Course Synopsis:  Microbial Physiology (SEBS)
11:680:481 (3 credits)

Contact Information: Dr. Jeff Boyd (Rm. 127, Lipman Hall, phone 848-932-5604 email:

Offered: This is a lecture course which is offered each Spring semester.

Prerequisites and Registration Restrictions:
Biochemistry course: (11:115:403, 11:115:301, 01:694:301, or 01:694:407)
General Microbiology 11:680:390.
For Pre-requisite overrides or Special Permission contact the Instructor.

Format:  Two 1 hour 20 min per week.

Description: Microbial Physiology is an intensive course with the goal of integrating biochemistry and genetics to enhance the understanding of the microbial cell and the robust and diverse nature of life.  This course is intended to be a capstone class for the microbiology major.  It will provide the instructors with the opportunity to re-address the learning goals of the microbiology major and address general scientific misconceptions before student graduation.  This course is targeted to “advanced” juniors or seniors majoring in microbiology, biochemistry, biotechnology, and related fields, as well as graduate students. 

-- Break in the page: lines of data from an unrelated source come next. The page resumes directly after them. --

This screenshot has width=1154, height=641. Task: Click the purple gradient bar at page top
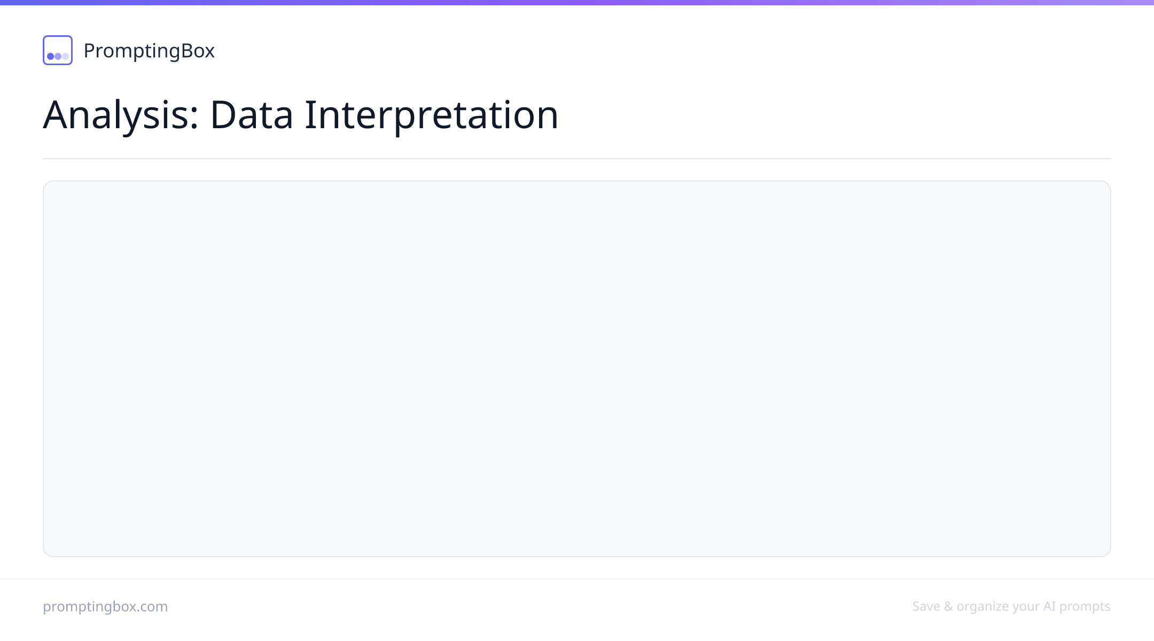(x=577, y=3)
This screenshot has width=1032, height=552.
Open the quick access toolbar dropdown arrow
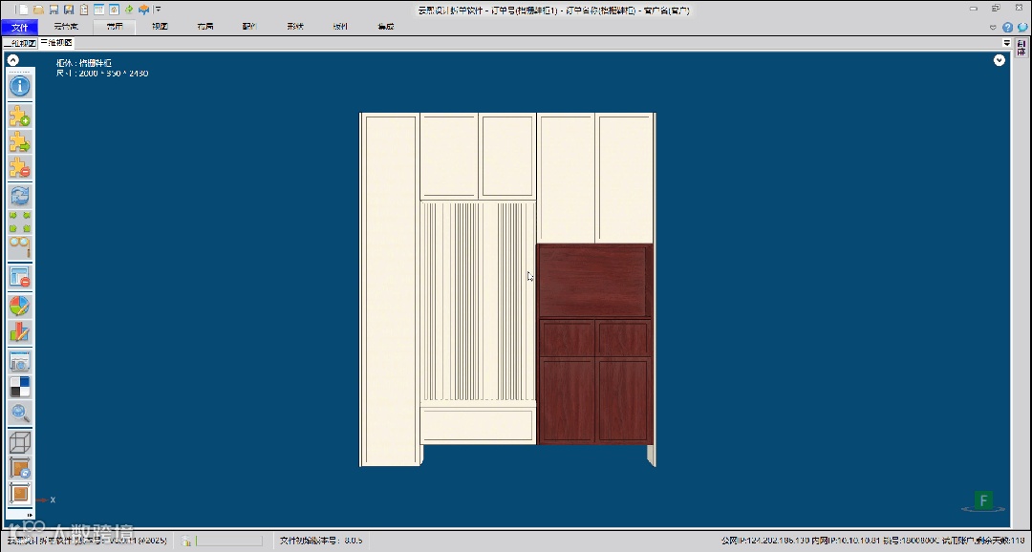(159, 10)
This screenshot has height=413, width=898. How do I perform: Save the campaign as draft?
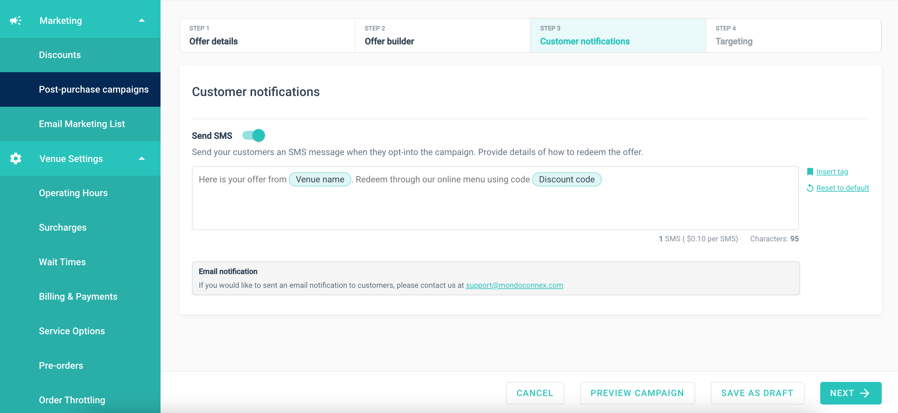pyautogui.click(x=757, y=393)
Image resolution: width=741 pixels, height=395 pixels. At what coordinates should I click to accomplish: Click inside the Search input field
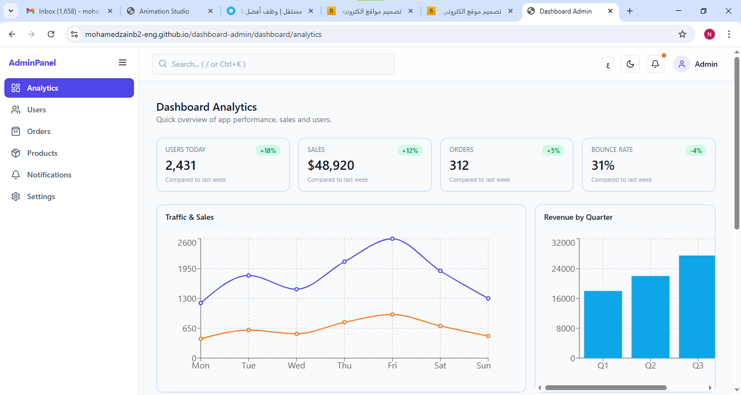coord(273,63)
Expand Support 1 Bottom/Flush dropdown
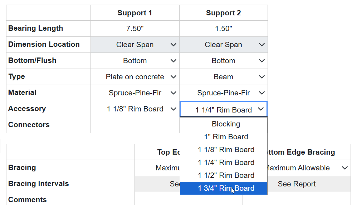This screenshot has width=357, height=205. click(x=135, y=61)
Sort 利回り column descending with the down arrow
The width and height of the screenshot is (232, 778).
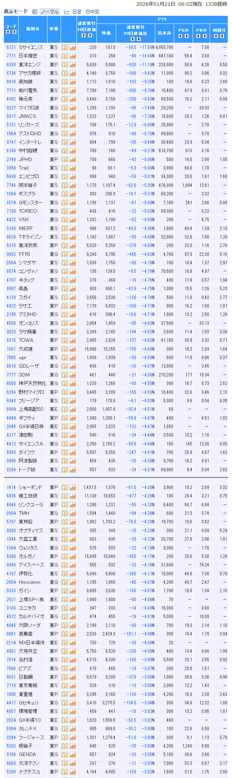pyautogui.click(x=222, y=36)
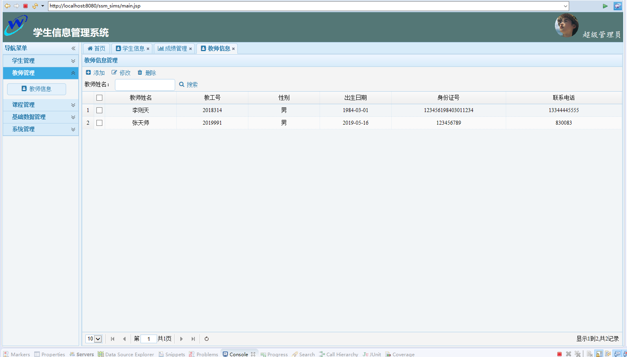The width and height of the screenshot is (627, 357).
Task: Stop page loading in browser toolbar
Action: [x=26, y=6]
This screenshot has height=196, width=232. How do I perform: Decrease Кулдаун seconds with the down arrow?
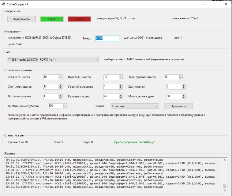click(121, 97)
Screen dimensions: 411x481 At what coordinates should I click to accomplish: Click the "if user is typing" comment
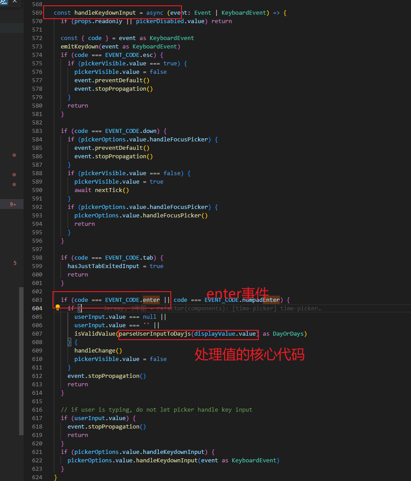tap(157, 410)
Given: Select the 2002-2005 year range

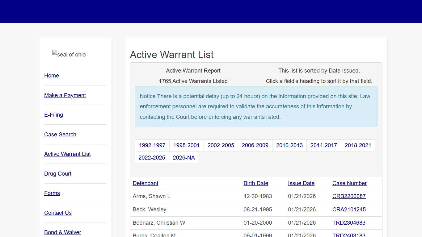Looking at the screenshot, I should (221, 145).
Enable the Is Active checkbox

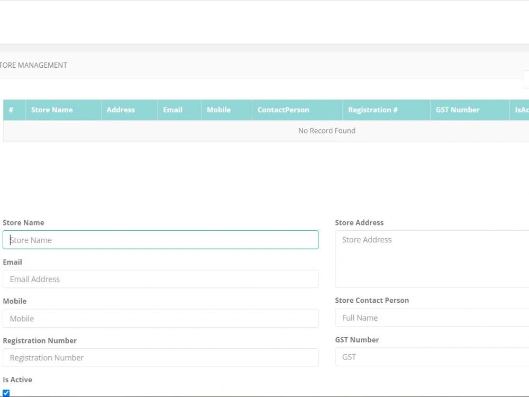[x=6, y=392]
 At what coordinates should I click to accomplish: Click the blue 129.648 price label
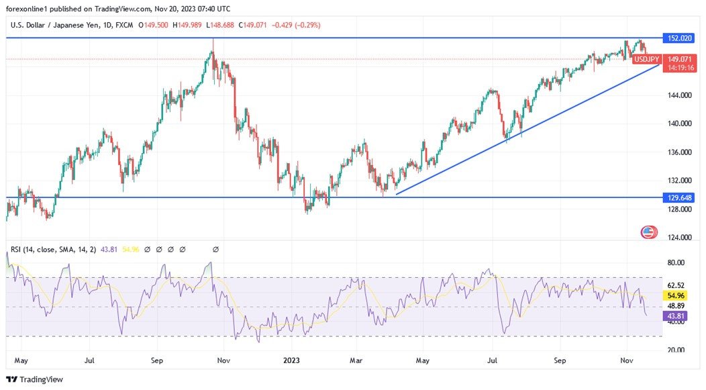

Topics covered:  Microbial physiology is a broad subject area and this course will attempt to provide a balance between the breadth of subjects addressed and the depth at which the subjects are discussed.  The course has three overarching topics:  1. central metabolism and energy conservation, 2. macromolecular biogenesis and function and, 3. integration of metabolic events.  The introductory lectures will address metabolic functions that are common to most organisms.  The lectures will then progress to address metabolic functions that are the “exception to rule” to highlight the diversity of the microbial world.  Students will learn about current events in the subject of microbial physiology and modern techniques used to examine metabolism. They will also learn about how the metabolic potential of micro-organisms has been harnessed to address problems facing society.  .

Course Book:  The Physiology and Biochemistry and Prokaryotes fourth addition by David White.  Lecture notes and readings will be posted on Sakai prior to individual classes.

Learning Goals: Students are expected to gain a fundamental understanding of how metabolic systems are integrated resulting in the robust nature of life.  Students will leave the class with an understanding of carbon and electron flow.  They will also understand how organisms sense and adapt to changes within the environment.

Examinations: Class grade is based on three examinations (65%), three problem sets (25%), and in-class participation (10%). The examinations have a short and extended answer format with some calculations.   The problem sets are of the same format and are intended to prepare students for the examinations.

Syllabus:  A detailed syllabus will be available at the first class meeting and posted on the course Sakai page.